━━━━━ Given data ━━━━━

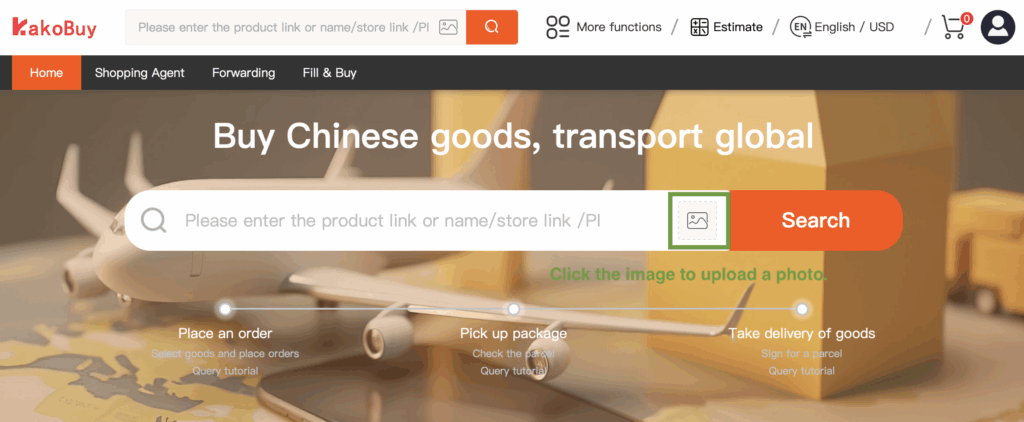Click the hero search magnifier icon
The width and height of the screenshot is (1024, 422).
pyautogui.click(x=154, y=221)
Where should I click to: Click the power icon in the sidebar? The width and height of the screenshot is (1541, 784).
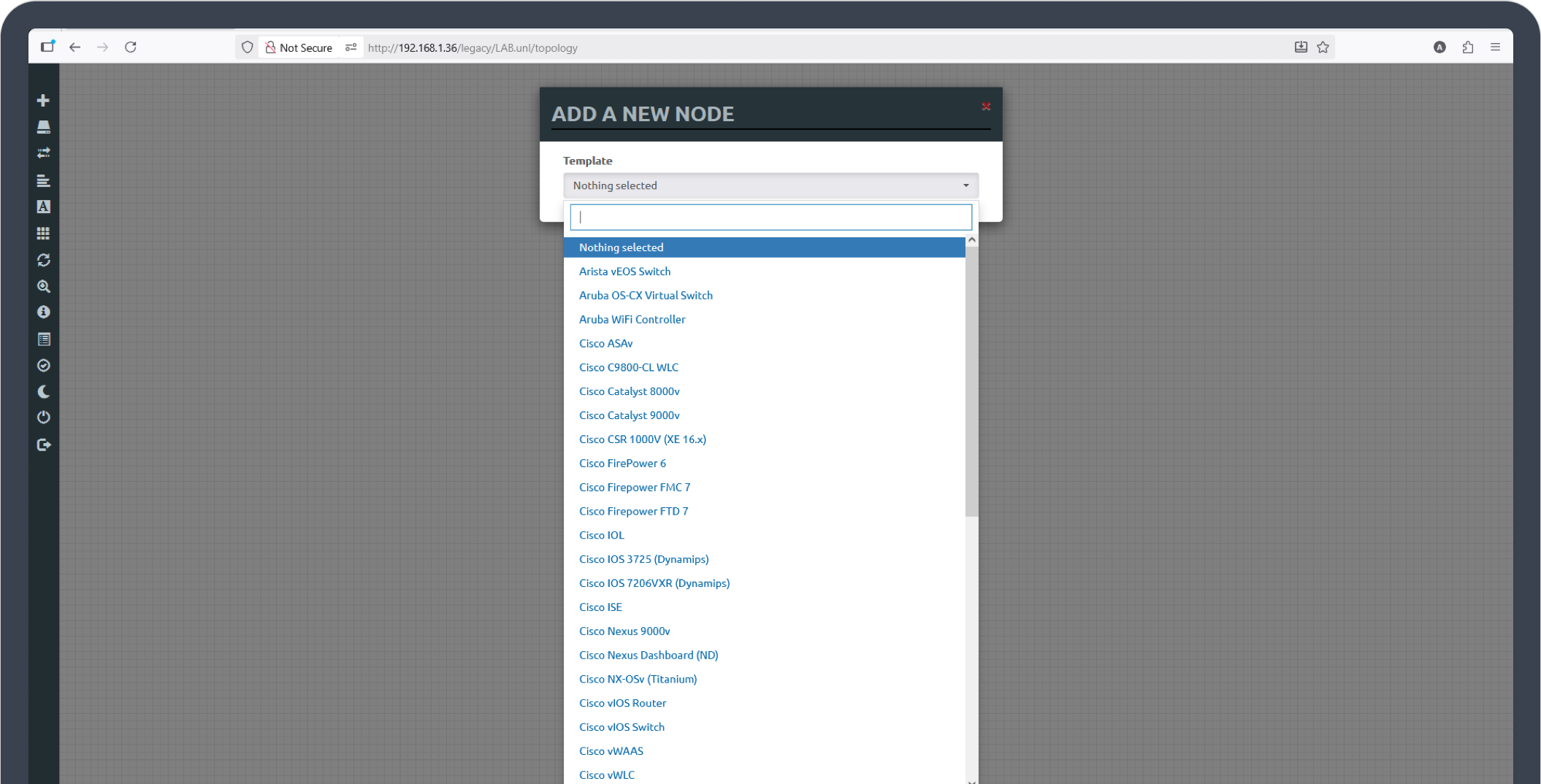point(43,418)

━━━━━

## Work instruction
Do not include the pictures. Quote only the lines from the line with "Where should I" through the end of the material, both ends included, exactly.

## Result below
Where should I click to: Click the power icon in the sidebar? The width and height of the screenshot is (1541, 784).
point(43,418)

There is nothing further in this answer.